Facebook Pages Impersonating Meta Are Spreading Malware



Sketchy Facebook pages impersonating businesses are nothing new, but a flurry of recent scams is particularly brazen, TechCrunch reported.

A handful of verified Facebook pages were hacked recently and spotted slinging likely malware through ads approved by and purchased through the platform. But the accounts are easy to catch – in some cases, they were impersonating Facebook itself.

TechCrunch also reported that the compromised accounts include official-sounding pages like “Meta Ads” and “Meta Ads Manager.” Those accounts shared suspicious links to tens of thousands of followers, though their reach probably extended well beyond the paid posts.

In another instance, a hacked verified account purporting to be “Google AI” pointed users toward fake links for Bard, Google’s AI chatbot. That account previously belonged to Indian singer and actress Miss Pooja before the account name was changed on April 29. That account, which operated for at least a decade, boasted more than 7 million followers.

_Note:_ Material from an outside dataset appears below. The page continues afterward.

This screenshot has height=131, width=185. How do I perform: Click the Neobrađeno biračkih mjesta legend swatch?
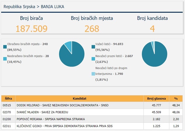tap(5, 59)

Meta posted on their Engineering at Meta blog information titled: “The malware threat landscape: NodeStealer, DuckTail, and more” Here is part of what the company posted:

  • We’re sharing our latest threat research and technical analysis into persistent malware campaigns targeting businesses across the internet, including threat indicators to help raise our industry’s collective defenses across the internet.
  • These malware families – including Ducktail, NodeStealer and newer malware posing as ChatGPT and other similar tools – targeted people through malicious browser extensions, ads, and various social media platforms with an aim to run unauthorized ads from compromised business accounts across the internet.
  • We’ve detected and disrupted these malware operations, include previously unreported malware families, and have already seen rapid adversarial adaptation in response to our detection, including some of them choosing to shift their initial targeting elsewhere on the internet.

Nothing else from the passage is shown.